→ Directions
The records are given next. Repeat each one exactly.

→ Record extracts

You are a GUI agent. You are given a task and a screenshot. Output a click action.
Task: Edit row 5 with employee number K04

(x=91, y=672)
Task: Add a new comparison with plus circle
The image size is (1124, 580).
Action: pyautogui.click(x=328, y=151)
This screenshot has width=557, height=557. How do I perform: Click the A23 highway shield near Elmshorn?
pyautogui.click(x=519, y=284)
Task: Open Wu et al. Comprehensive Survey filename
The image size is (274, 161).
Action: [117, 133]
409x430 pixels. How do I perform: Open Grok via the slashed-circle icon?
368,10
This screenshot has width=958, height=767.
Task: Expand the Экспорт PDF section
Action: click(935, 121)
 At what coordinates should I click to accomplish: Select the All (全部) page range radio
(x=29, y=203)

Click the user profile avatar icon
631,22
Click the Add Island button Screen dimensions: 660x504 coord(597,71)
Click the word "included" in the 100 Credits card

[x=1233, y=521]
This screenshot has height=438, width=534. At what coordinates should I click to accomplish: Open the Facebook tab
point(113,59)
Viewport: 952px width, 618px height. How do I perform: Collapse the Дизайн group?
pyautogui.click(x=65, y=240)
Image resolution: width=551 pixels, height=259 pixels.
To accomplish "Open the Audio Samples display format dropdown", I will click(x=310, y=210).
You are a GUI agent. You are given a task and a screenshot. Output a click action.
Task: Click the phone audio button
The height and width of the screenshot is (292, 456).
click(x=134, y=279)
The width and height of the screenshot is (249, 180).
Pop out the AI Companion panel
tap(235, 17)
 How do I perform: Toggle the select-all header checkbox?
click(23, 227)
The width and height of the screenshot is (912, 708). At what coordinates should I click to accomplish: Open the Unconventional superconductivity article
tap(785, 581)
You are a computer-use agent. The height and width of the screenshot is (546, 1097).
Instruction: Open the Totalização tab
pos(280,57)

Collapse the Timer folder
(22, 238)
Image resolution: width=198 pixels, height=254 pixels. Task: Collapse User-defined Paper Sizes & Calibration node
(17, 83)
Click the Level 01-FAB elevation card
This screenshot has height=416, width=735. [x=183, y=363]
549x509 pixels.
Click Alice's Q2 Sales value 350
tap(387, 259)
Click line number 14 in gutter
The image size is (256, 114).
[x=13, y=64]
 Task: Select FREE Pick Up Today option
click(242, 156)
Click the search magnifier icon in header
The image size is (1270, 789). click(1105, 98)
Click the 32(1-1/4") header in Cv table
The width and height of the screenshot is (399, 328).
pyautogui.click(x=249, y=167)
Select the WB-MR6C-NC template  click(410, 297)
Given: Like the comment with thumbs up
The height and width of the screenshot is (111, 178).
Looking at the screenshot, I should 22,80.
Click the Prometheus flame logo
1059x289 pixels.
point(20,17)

→ Response box
You are a GUI agent. You are given a task and a screenshot. Output a click action.
Task: Edit row 5 with employee number K04

(x=91, y=672)
Task: Add a new comparison with plus circle
The image size is (1124, 580).
Action: pyautogui.click(x=328, y=151)
This screenshot has width=557, height=557. How do I perform: Click the A23 highway shield near Elmshorn?
pyautogui.click(x=519, y=284)
Task: Open Wu et al. Comprehensive Survey filename
The image size is (274, 161).
Action: [117, 133]
409x430 pixels. How do I perform: Open Grok via the slashed-circle icon?
368,10
This screenshot has width=958, height=767.
Task: Expand the Экспорт PDF section
Action: click(935, 121)
 At what coordinates should I click to accomplish: Select the All (全部) page range radio
(x=29, y=203)

Click the user profile avatar icon
631,22
Click the Add Island button Screen dimensions: 660x504 coord(597,71)
Click the word "included" in the 100 Credits card

[x=1233, y=521]
This screenshot has height=438, width=534. At what coordinates should I click to accomplish: Open the Facebook tab
point(113,59)
Viewport: 952px width, 618px height. How do I perform: Collapse the Дизайн group?
pyautogui.click(x=65, y=240)
Image resolution: width=551 pixels, height=259 pixels.
To accomplish "Open the Audio Samples display format dropdown", I will click(x=310, y=210).
You are a GUI agent. You are given a task and a screenshot. Output a click action.
Task: Click the phone audio button
The height and width of the screenshot is (292, 456).
click(x=134, y=279)
The width and height of the screenshot is (249, 180).
Pop out the AI Companion panel
tap(235, 17)
 How do I perform: Toggle the select-all header checkbox?
click(23, 227)
The width and height of the screenshot is (912, 708). At what coordinates should I click to accomplish: Open the Unconventional superconductivity article
tap(785, 581)
You are a computer-use agent. The height and width of the screenshot is (546, 1097).
Instruction: Open the Totalização tab
pos(280,57)

Collapse the Timer folder
(22, 238)
Image resolution: width=198 pixels, height=254 pixels. Task: Collapse User-defined Paper Sizes & Calibration node
(17, 83)
Click the Level 01-FAB elevation card
This screenshot has height=416, width=735. [x=183, y=363]
549x509 pixels.
Click Alice's Q2 Sales value 350
tap(387, 259)
Click line number 14 in gutter
The image size is (256, 114).
[x=13, y=64]
 Task: Select FREE Pick Up Today option
click(242, 156)
Click the search magnifier icon in header
The image size is (1270, 789). click(1105, 98)
Click the 32(1-1/4") header in Cv table
The width and height of the screenshot is (399, 328).
pyautogui.click(x=249, y=167)
Select the WB-MR6C-NC template  click(410, 297)
Given: Like the comment with thumbs up
The height and width of the screenshot is (111, 178).
Looking at the screenshot, I should 22,80.
Click the Prometheus flame logo
1059x289 pixels.
point(20,17)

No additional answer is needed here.